PROBLEM TO WORK ON
Give the material again with "text field" replaced by "input box" and everything else unchanged, leaving out the pictures.

-- Begin ENTRIES SUPPLIED --

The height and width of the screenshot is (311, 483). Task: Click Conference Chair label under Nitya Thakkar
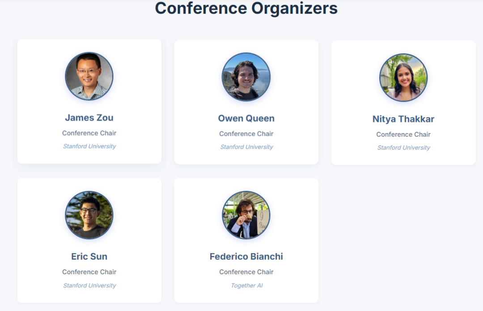click(403, 134)
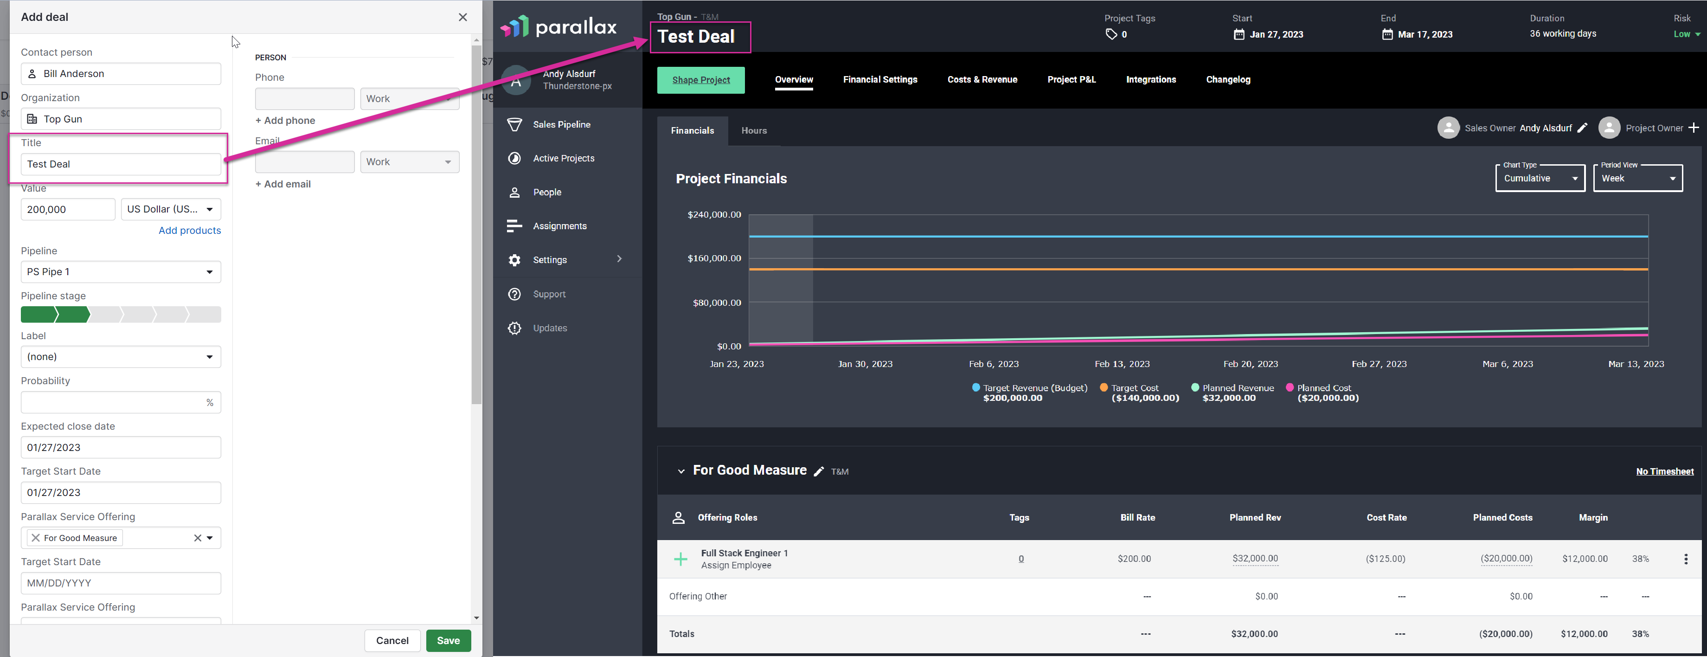Edit Sales Owner with pencil icon
This screenshot has height=657, width=1707.
point(1582,128)
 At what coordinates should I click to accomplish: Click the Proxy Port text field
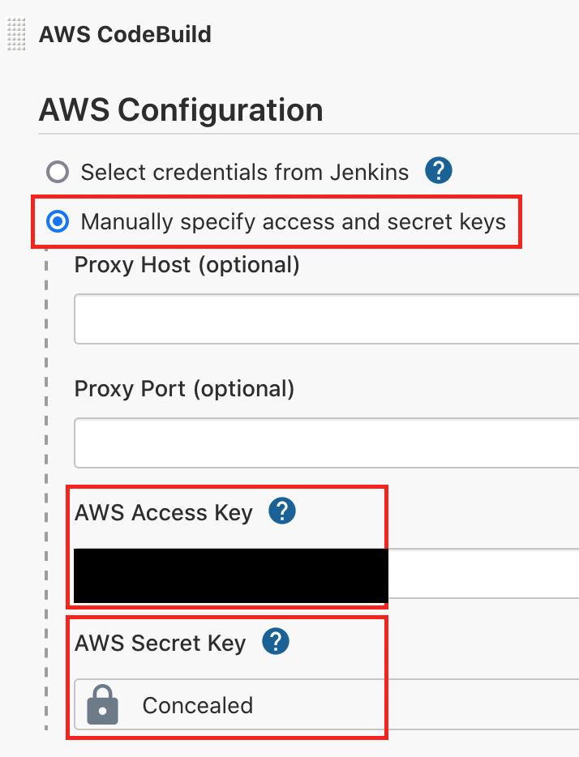click(324, 443)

-- End ENTRIES SUPPLIED --

WRITTEN ANSWER
The height and width of the screenshot is (311, 483). Task: Click Conference Chair label under Nitya Thakkar
click(403, 134)
Edit Sales Owner with pencil icon
This screenshot has height=657, width=1707.
point(1582,128)
 At what coordinates should I click to accomplish: Click the Proxy Port input box
click(324, 443)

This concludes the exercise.